According to the post about the Republican meeting on the night of Obama's 2009 inauguration, which two congressional leaders were absent from it?

- [Document extract]:
---
Monday, September 10, 2012

Paul Ryan, other Republicans need to come clean about night of Obama's inauguration

Draper's book includes startling revelations
In April, a book Do Not Ask What Good We Do: Inside the U.S. House of Representatives by Robert Draper was published. The book detailed the shenanigans of the House of Representatives after the 2010 election in which the Republican Party, with the help of the Tea Party Movement, retook the House of Representatives.

However, an eyebrow-raising portion of this book came at the prologue where Draper detailed that several top Republican lawmakers, on the night of President Obama's inauguration in 2009, planned ways to undermine his agenda. According to Sam Stein of The Huffington Post:

According to Draper, the guest list that night (which was just over 15 people in total) included Republican Reps. Eric Cantor (Va.), Kevin McCarthy (Calif.), Paul Ryan (Wis.), Pete Sessions (Texas), Jeb Hensarling (Texas), Pete Hoekstra (Mich.) and Dan Lungren (Calif.), along with Republican Sens. Jim DeMint (S.C.), Jon Kyl (Ariz.), Tom Coburn (Okla.), John Ensign (Nev.) and Bob Corker (Tenn.). The non-lawmakers present included Newt Gingrich, several years removed from his presidential campaign, and Frank Luntz, the long-time Republican wordsmith. Notably absent were Senate Minority Leader Mitch McConnell (R-Ky.) and House Minority Leader John Boehner (R-Ohio).

For several hours in the Caucus Room (a high-end D.C. establishment), the book says they plotted out ways to not just win back political power, but to also put the brakes on Obama's legislative platform.

"If you act like you're the minority, you're going to stay in the minority," Draper quotes McCarthy as saying. "We've gotta challenge them on every single bill and challenge them on every single campaign."

The revelation that some Republicans were planning to undermine President Obama's agenda on the night of his inauguration did play in various outlets. For the most part, conservatives and Republicans ignored it while Democrats registered shock at something they probably already suspected.

Paul Ryan
Many of the players involved in the 2009 meeting played prominent roles when it came to undermining Obama:

Gingrich was once an aspiring presidential candidate where during a debate earlier this year, he infamously called Obama the "Food Stamp President"

Sen. DeMint was heard bragging in 2009 that if Republicans stopped the passage of Obamacare (which they didn’t), it would mark Obama’s “Waterloo.”

During the debt ceiling debacle spurred by Republican stridency in 2011, Rep. Cantor undermined any dealings that  Boehner and President Obama could have had to end the crisis.

And even though they were absent from the meeting, both McConnell and Boehner have publicly undermined President Obama.
---
- [Data shown]:
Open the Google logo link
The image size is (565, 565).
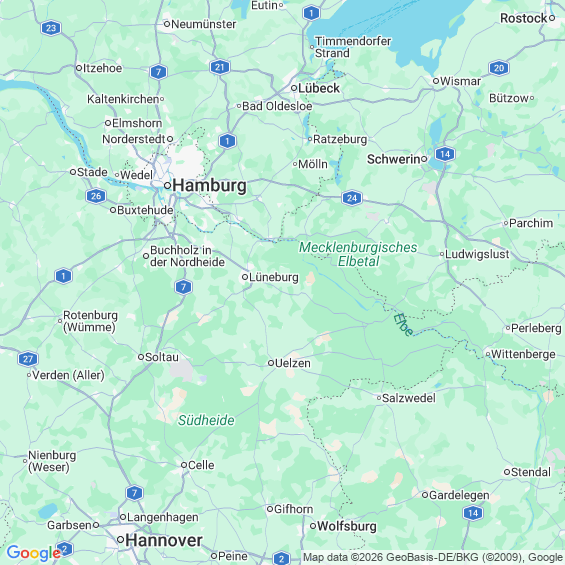34,553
---
- [Written response]:
Senate Minority Leader Mitch McConnell and House Minority Leader John Boehner.